• **Screenshot grounding data**
-- Opening Marker --

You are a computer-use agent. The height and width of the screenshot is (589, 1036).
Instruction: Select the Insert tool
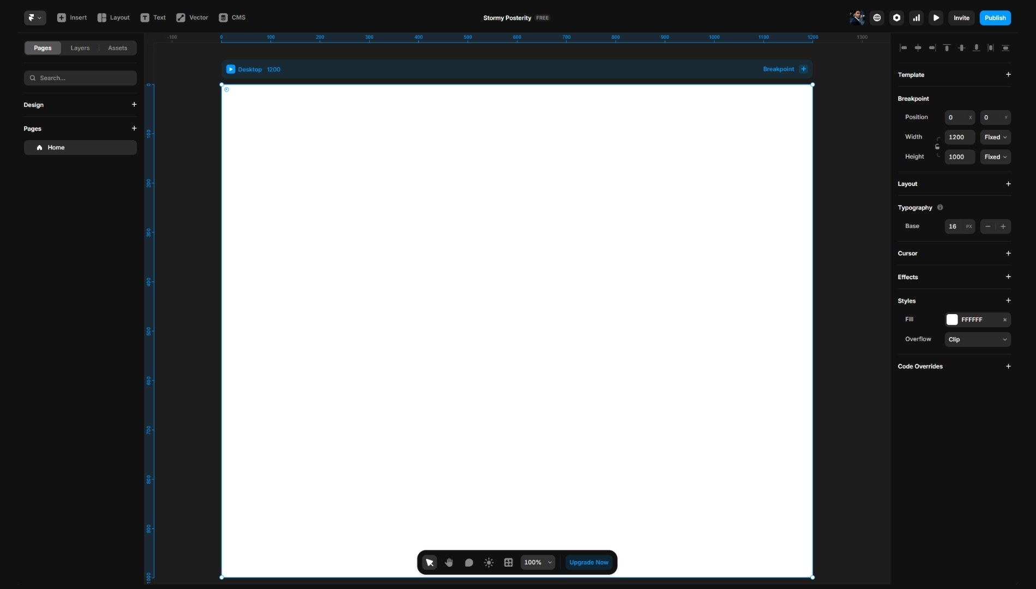[x=71, y=17]
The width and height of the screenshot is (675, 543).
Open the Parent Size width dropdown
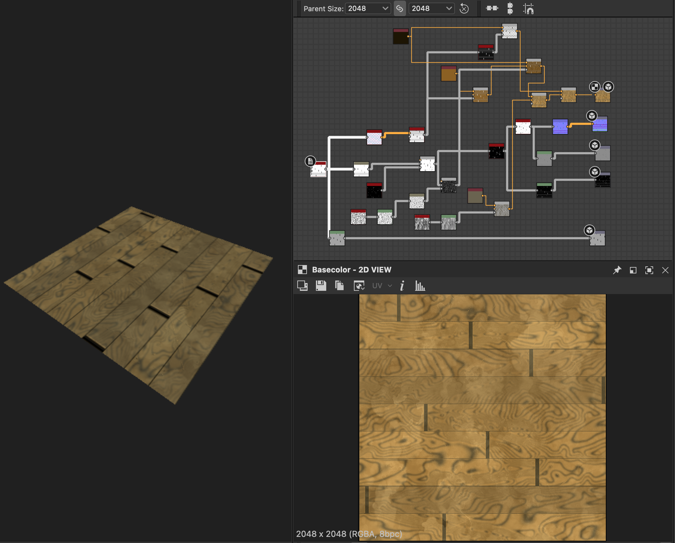368,9
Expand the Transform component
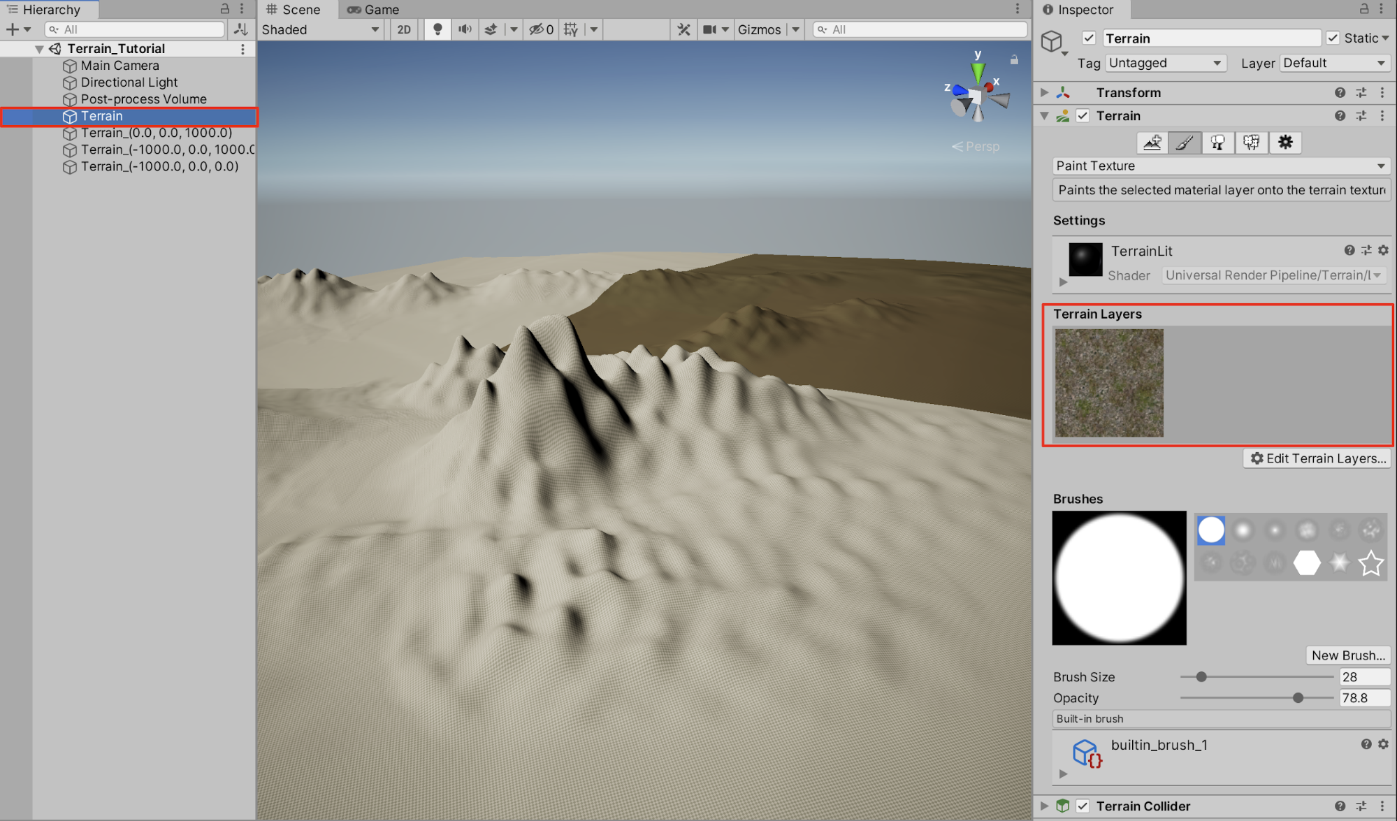 click(x=1044, y=92)
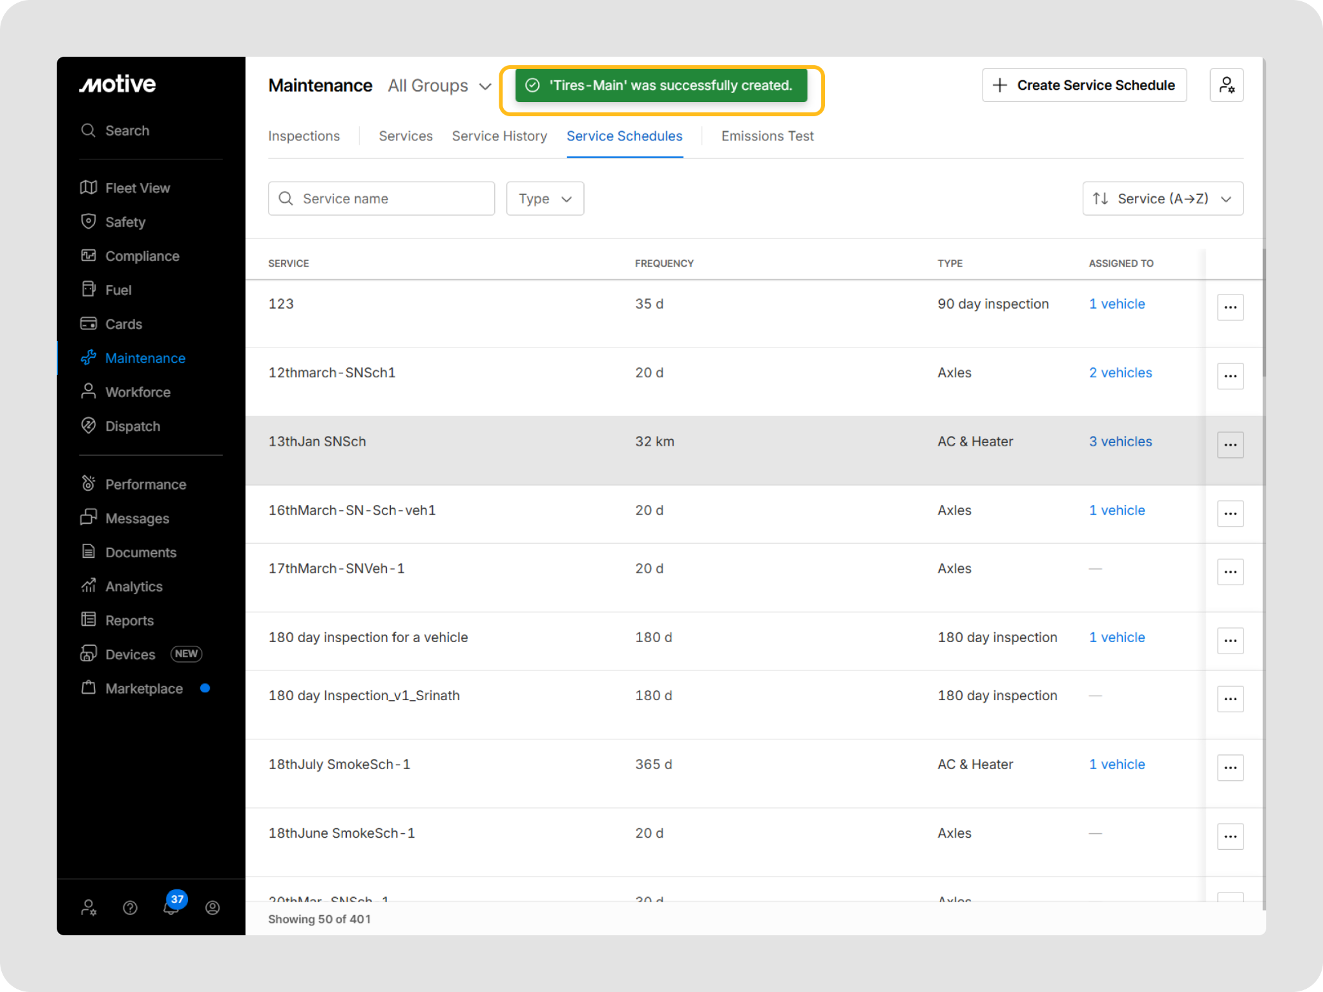Click Create Service Schedule button
Viewport: 1323px width, 992px height.
1083,85
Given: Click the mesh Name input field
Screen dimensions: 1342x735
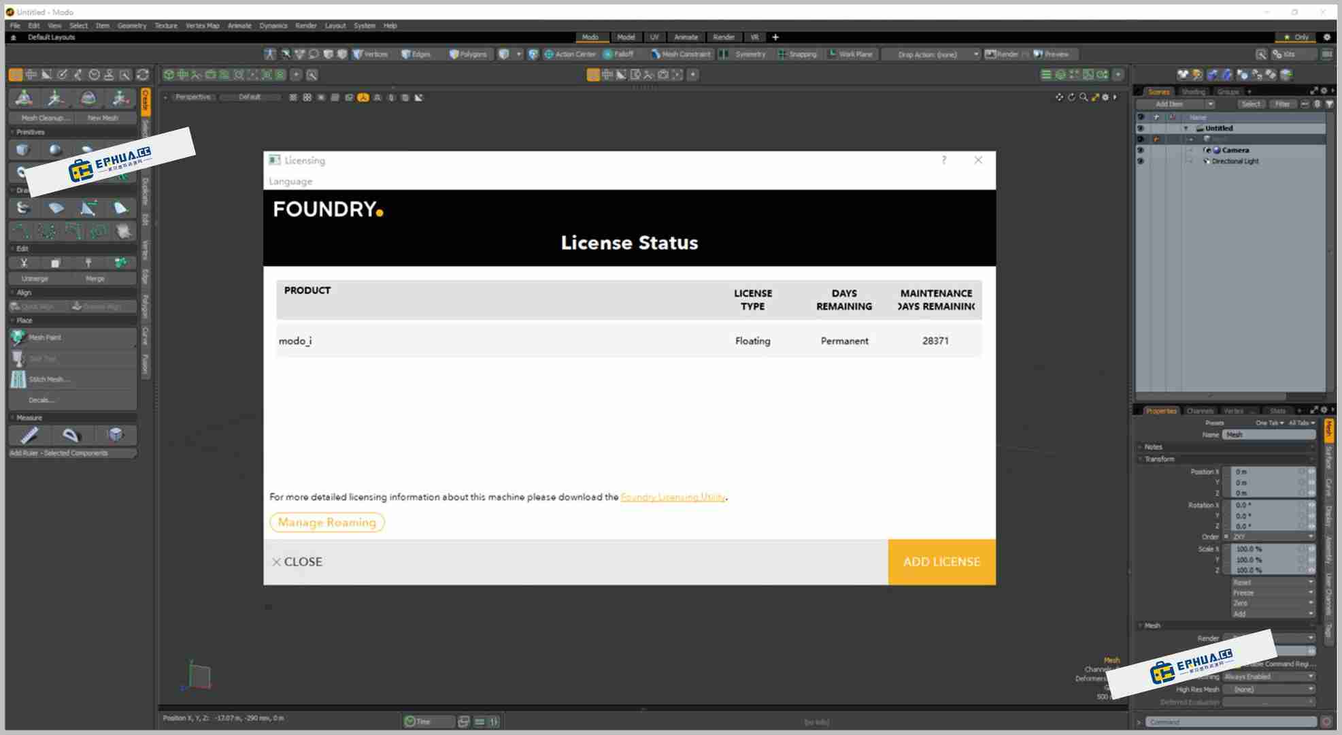Looking at the screenshot, I should point(1269,435).
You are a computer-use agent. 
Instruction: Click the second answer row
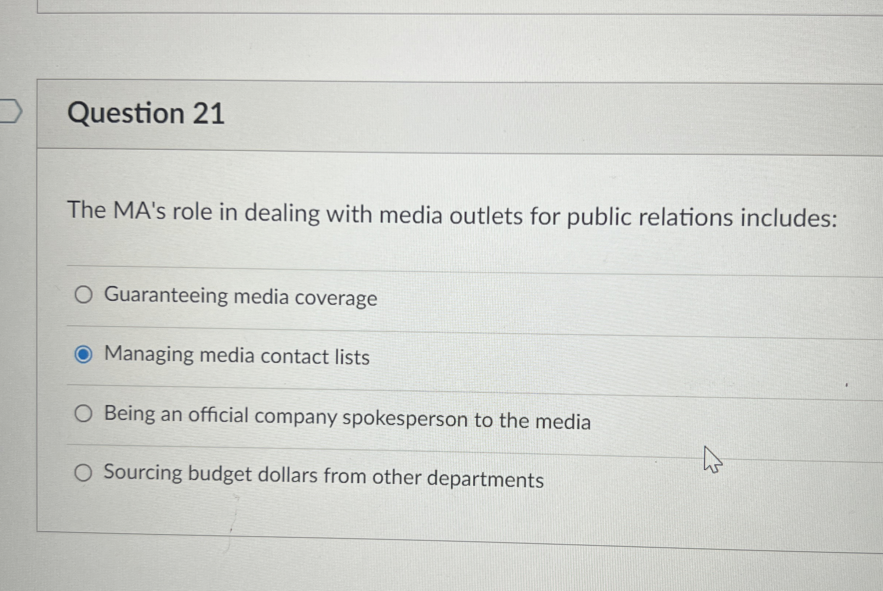tap(237, 356)
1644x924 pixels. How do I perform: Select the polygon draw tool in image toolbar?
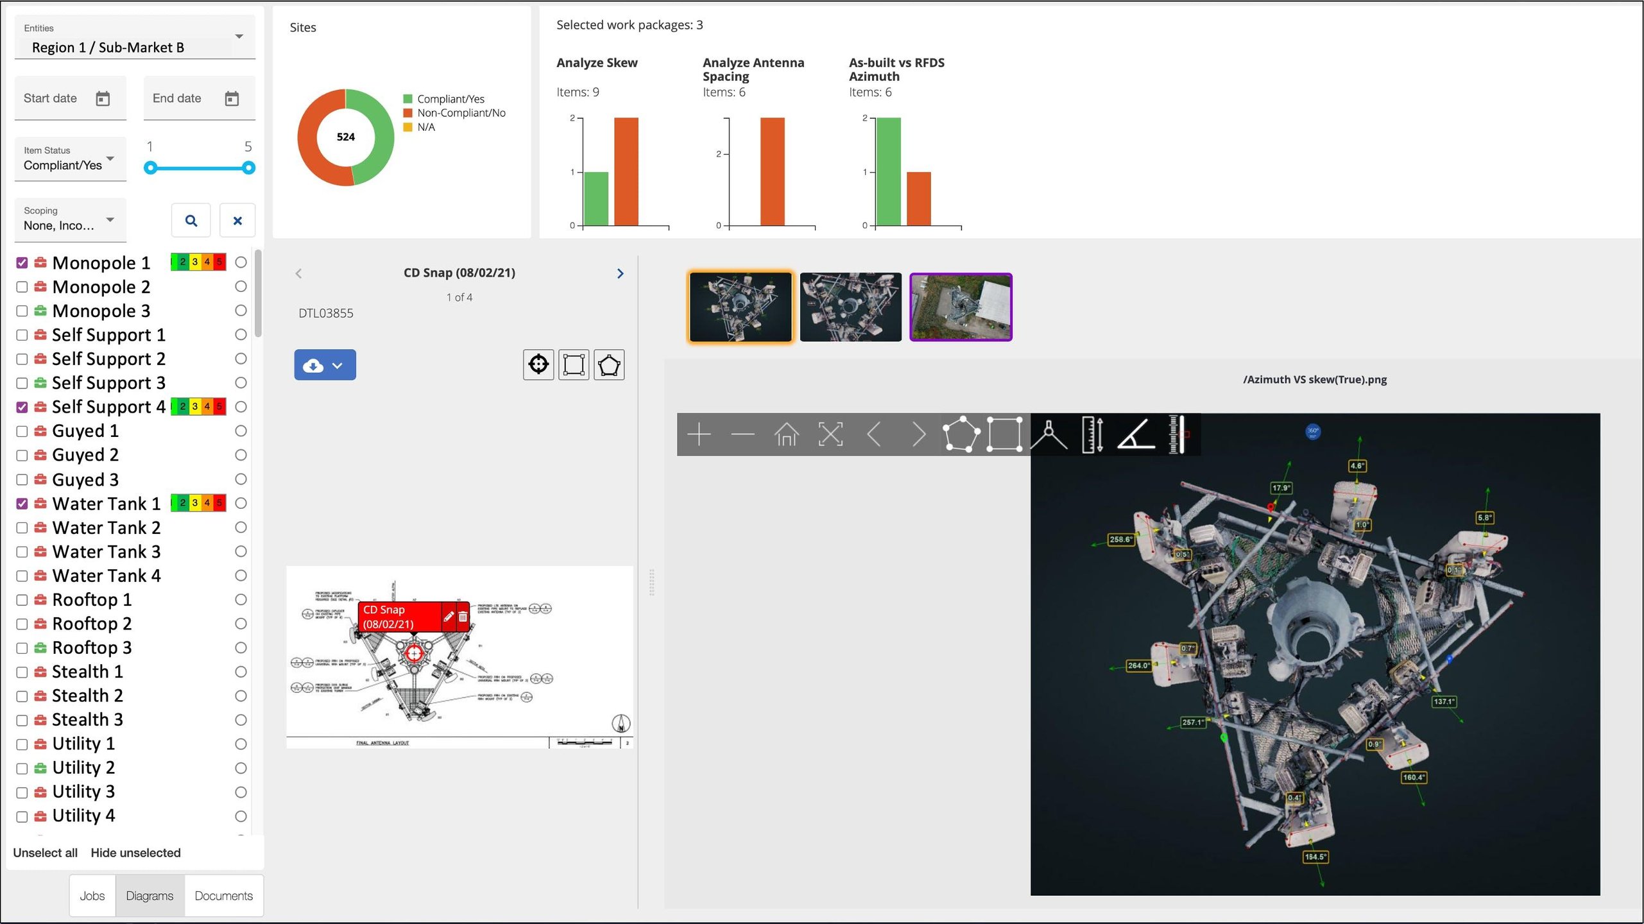tap(961, 434)
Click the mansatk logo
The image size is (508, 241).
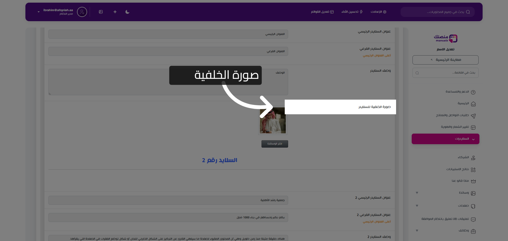tap(445, 38)
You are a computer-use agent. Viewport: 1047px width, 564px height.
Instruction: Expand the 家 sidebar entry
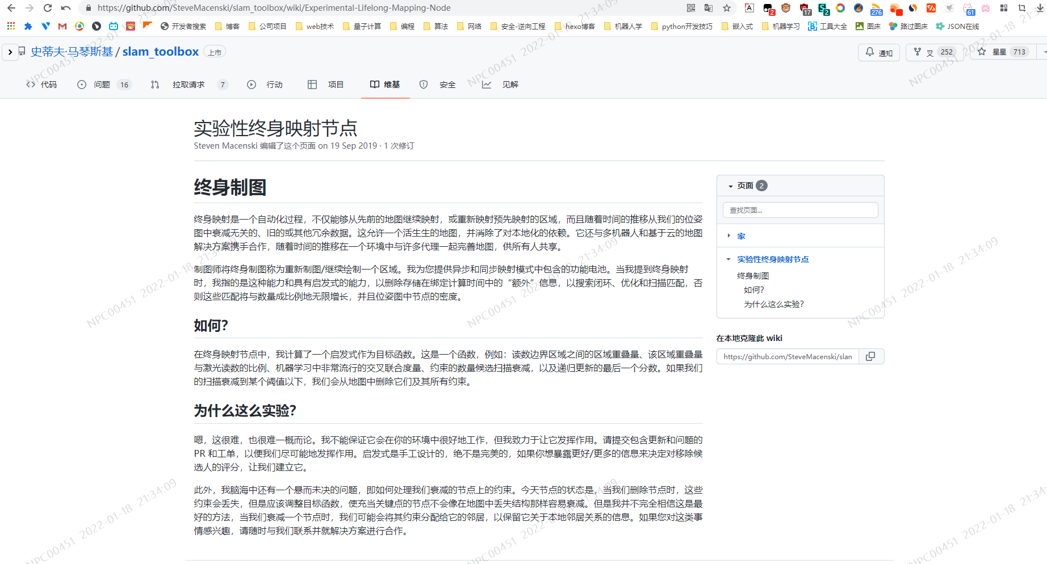(729, 235)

-- Closing Marker --

• **EXERCISE DETAILS**
Identify the lines in the entries above that contain "agent", then copy them out.

• **RESULT FOR THIS EXERCISE**
You are a computer-use agent. The height and width of the screenshot is (589, 1036).
You are a computer-use agent. 
You are a computer-use agent. Viewport: 1047px width, 564px height.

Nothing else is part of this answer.